*SHORT PROBLEM*
In the records below, take the lines from the line with "Given: Open player profile of 洛朗·洛克利" to the line with "[x=115, y=1191]" and write them out again with "checkbox icon" in place of "checked-box icon", changing nothing else and leaving out the pictures.
### RECORDED INFORMATION
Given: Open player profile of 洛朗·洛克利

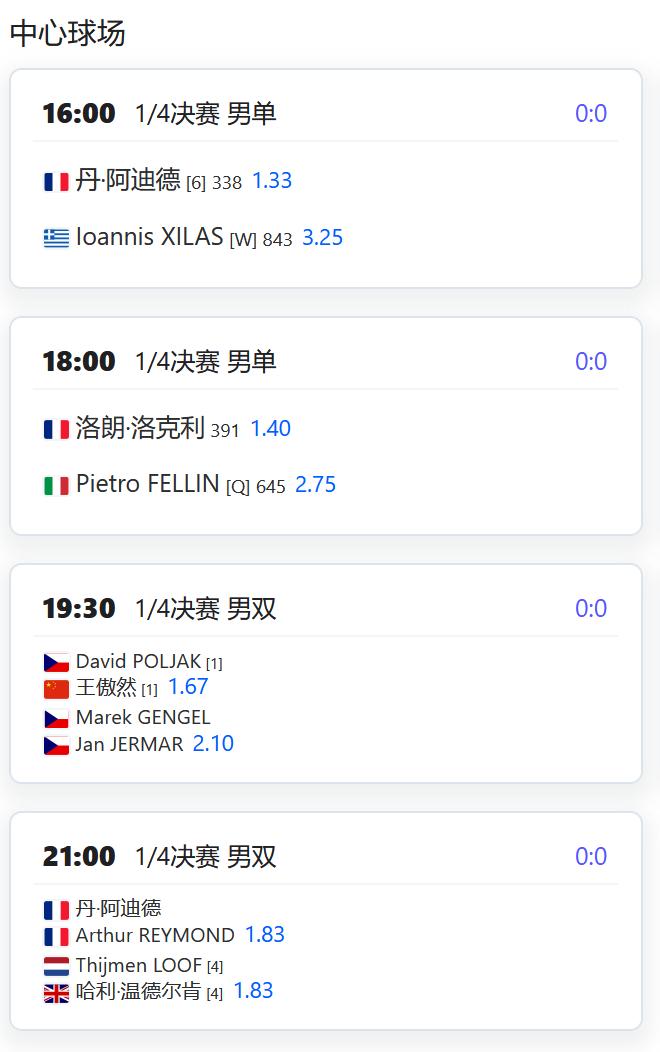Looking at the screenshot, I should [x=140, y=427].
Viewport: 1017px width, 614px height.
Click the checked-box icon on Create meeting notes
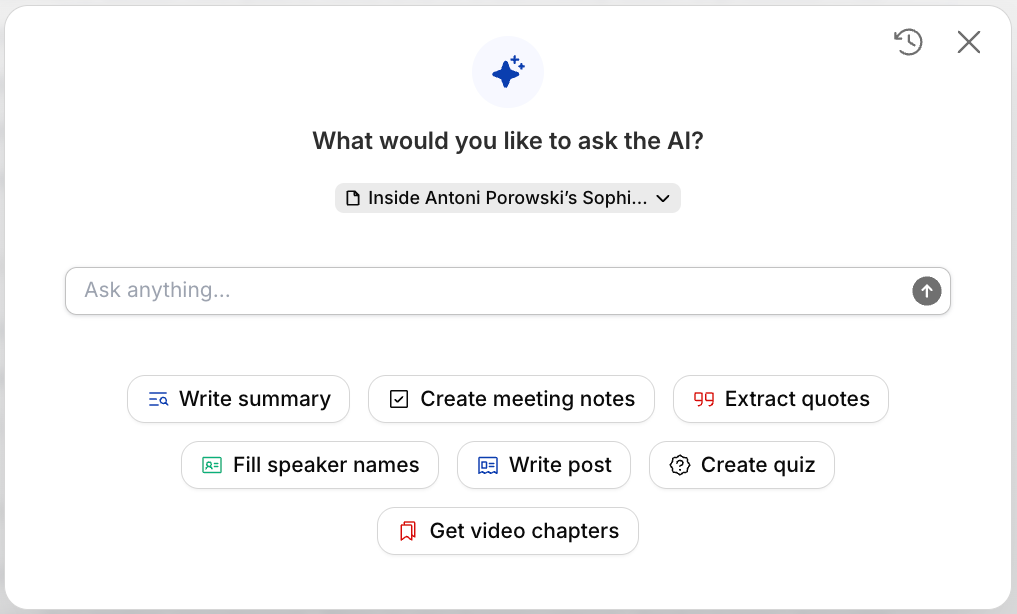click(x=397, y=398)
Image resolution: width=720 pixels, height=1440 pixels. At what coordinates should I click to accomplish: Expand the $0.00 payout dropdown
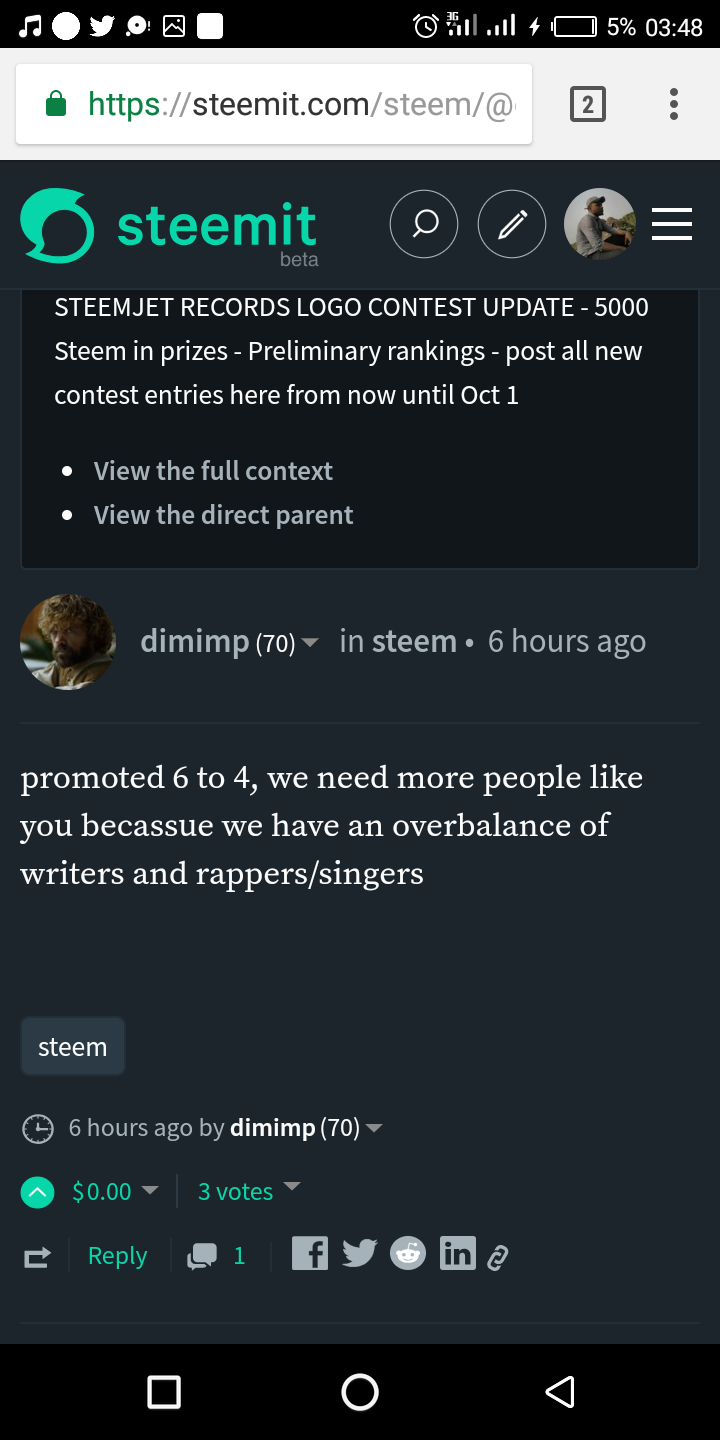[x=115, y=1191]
######
### RECORDED INFORMATION
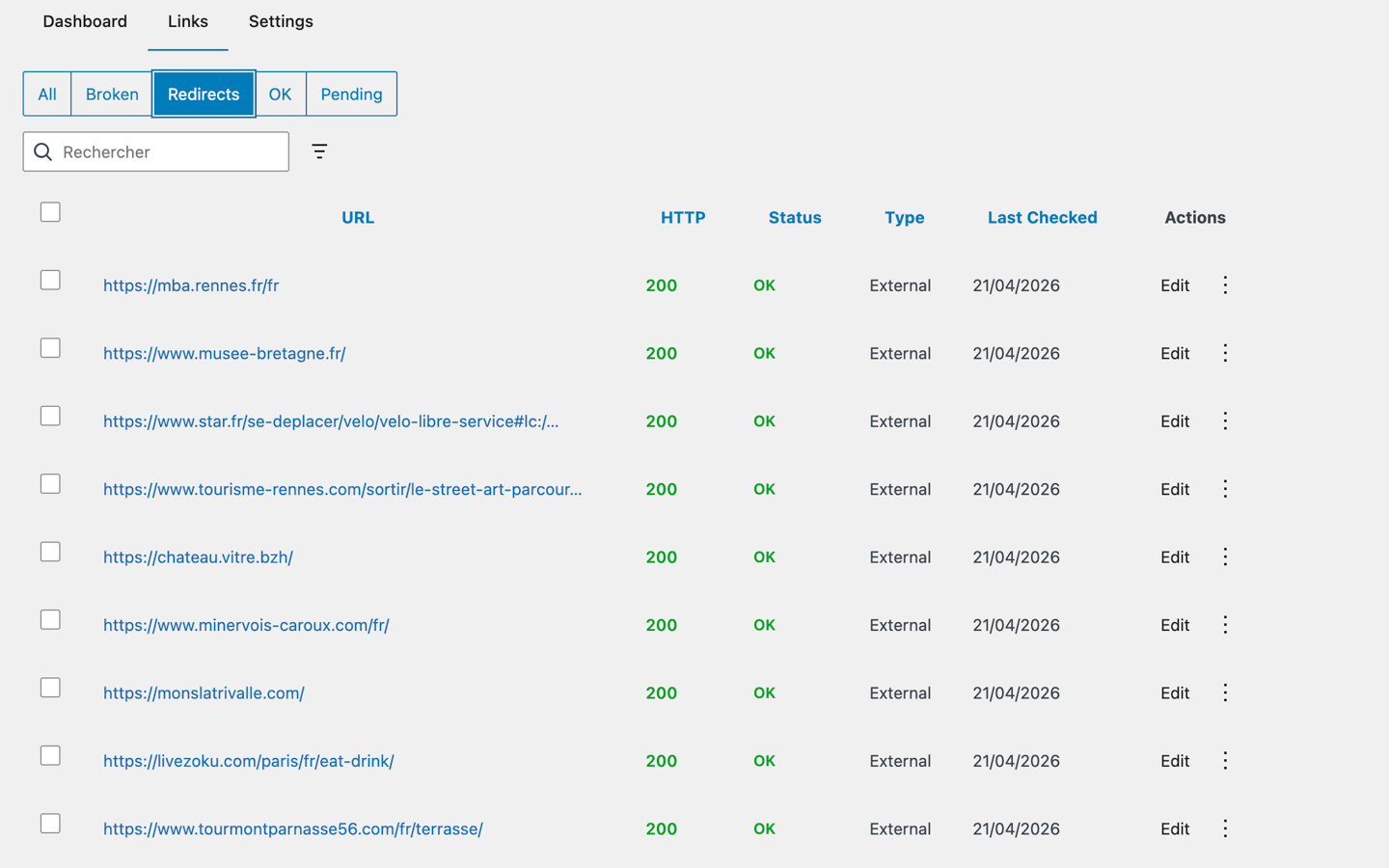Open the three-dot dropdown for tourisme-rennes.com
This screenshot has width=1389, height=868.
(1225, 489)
######
### RECORDED INFORMATION
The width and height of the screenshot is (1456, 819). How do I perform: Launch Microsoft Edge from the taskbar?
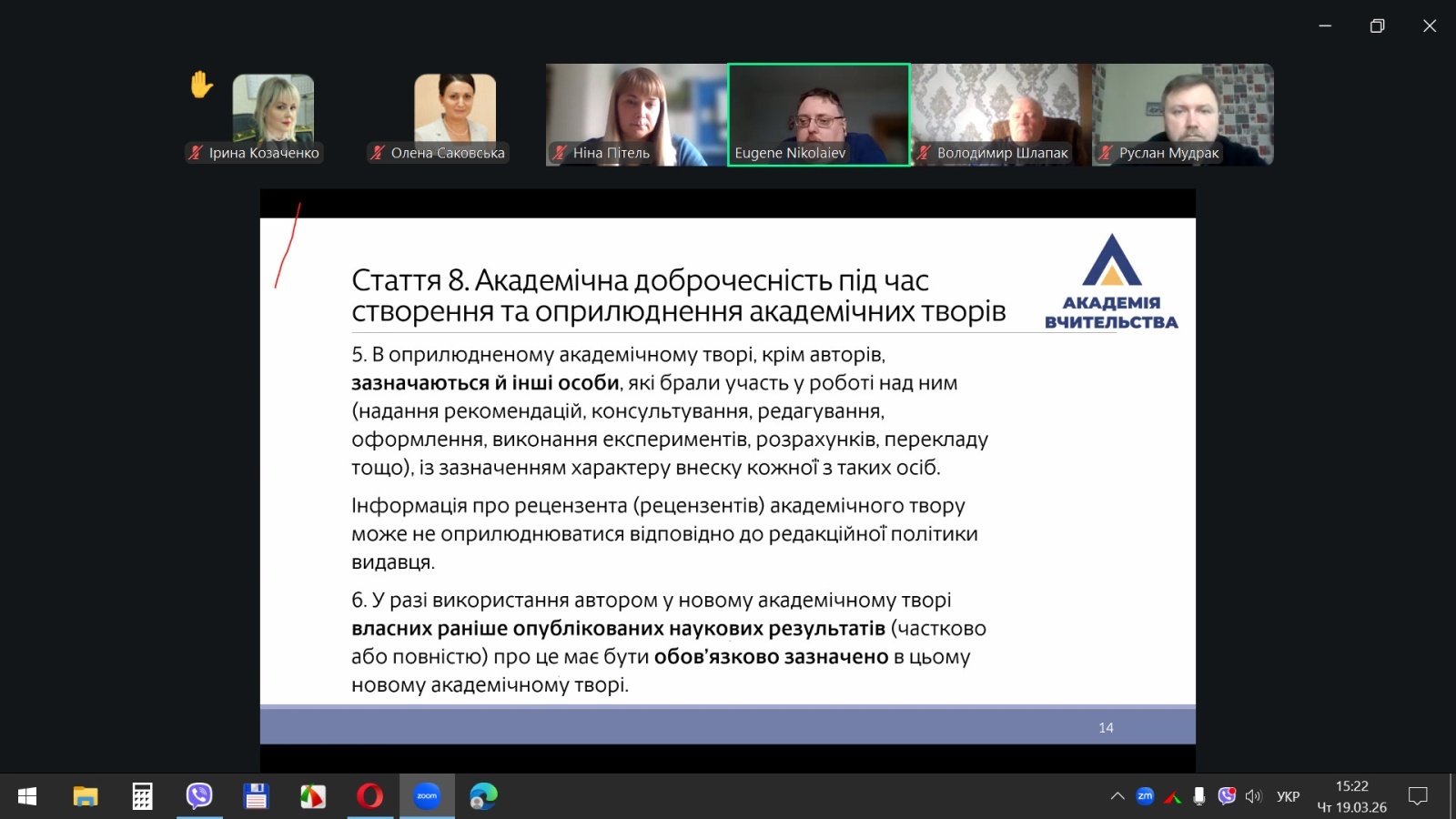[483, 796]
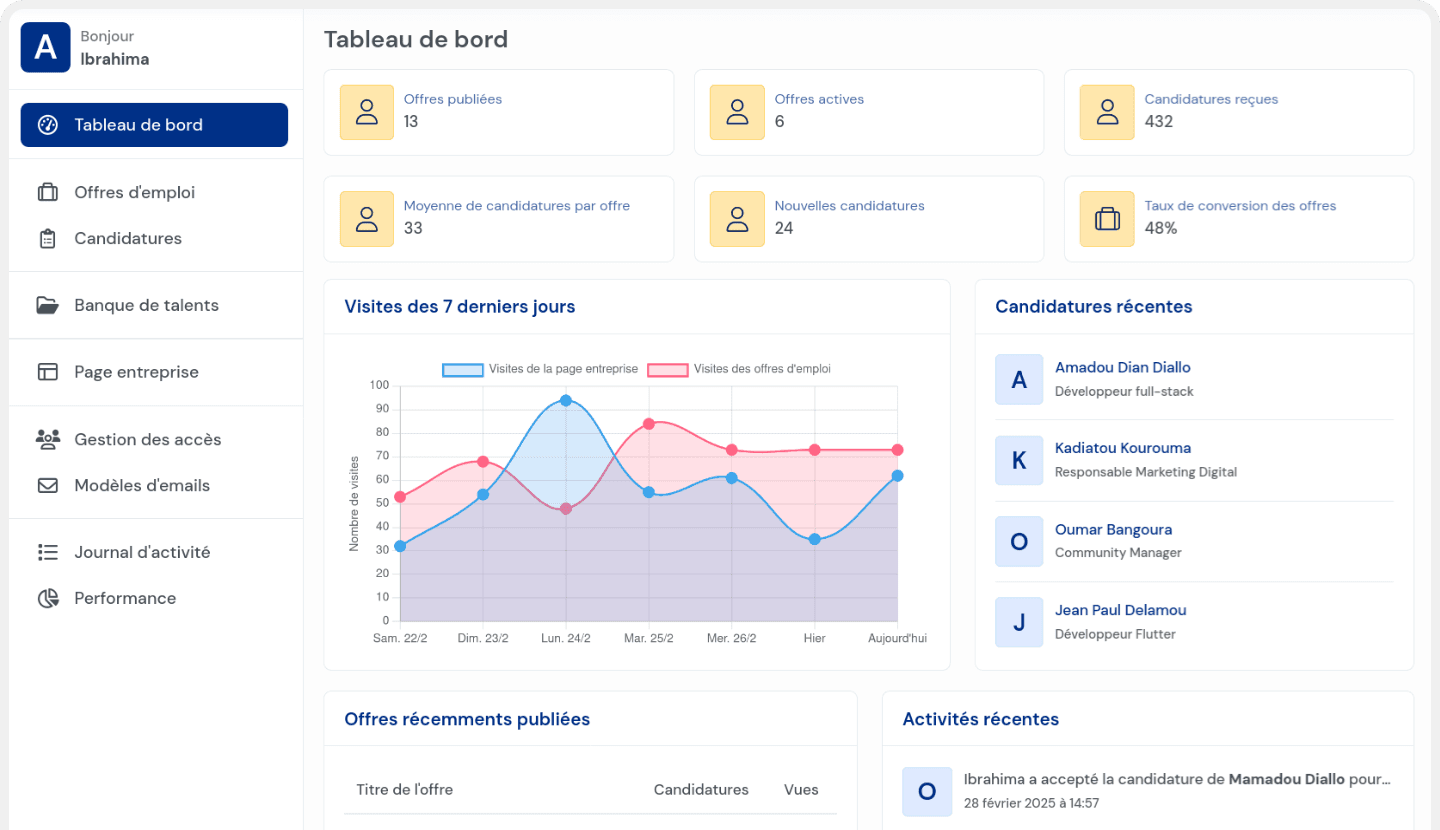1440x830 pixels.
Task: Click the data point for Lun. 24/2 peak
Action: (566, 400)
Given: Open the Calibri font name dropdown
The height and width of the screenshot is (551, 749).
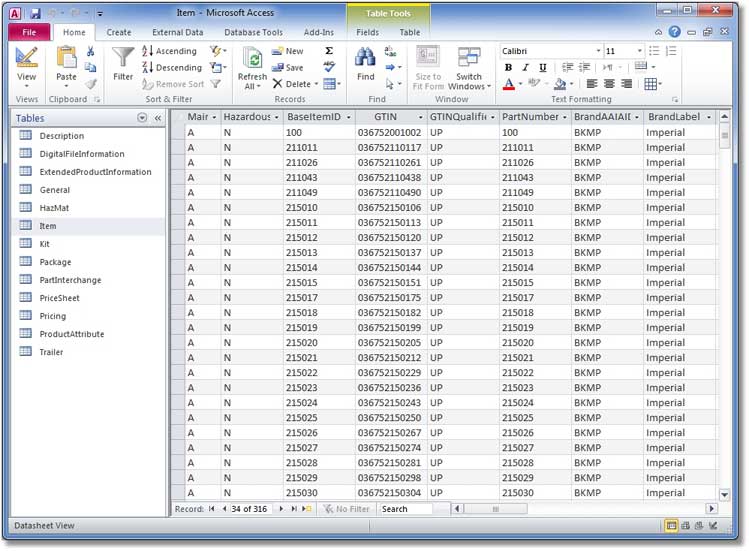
######
*COMPLETED TASK*
Given: Open player profile of 洛朗·洛克利

Looking at the screenshot, I should [x=140, y=427].
Viewport: 1017px width, 614px height.
Click the checkbox icon on Create meeting notes
click(x=397, y=398)
Image resolution: width=720 pixels, height=1440 pixels. At what coordinates should I click to accomplish: Expand the $0.00 payout dropdown
[x=115, y=1191]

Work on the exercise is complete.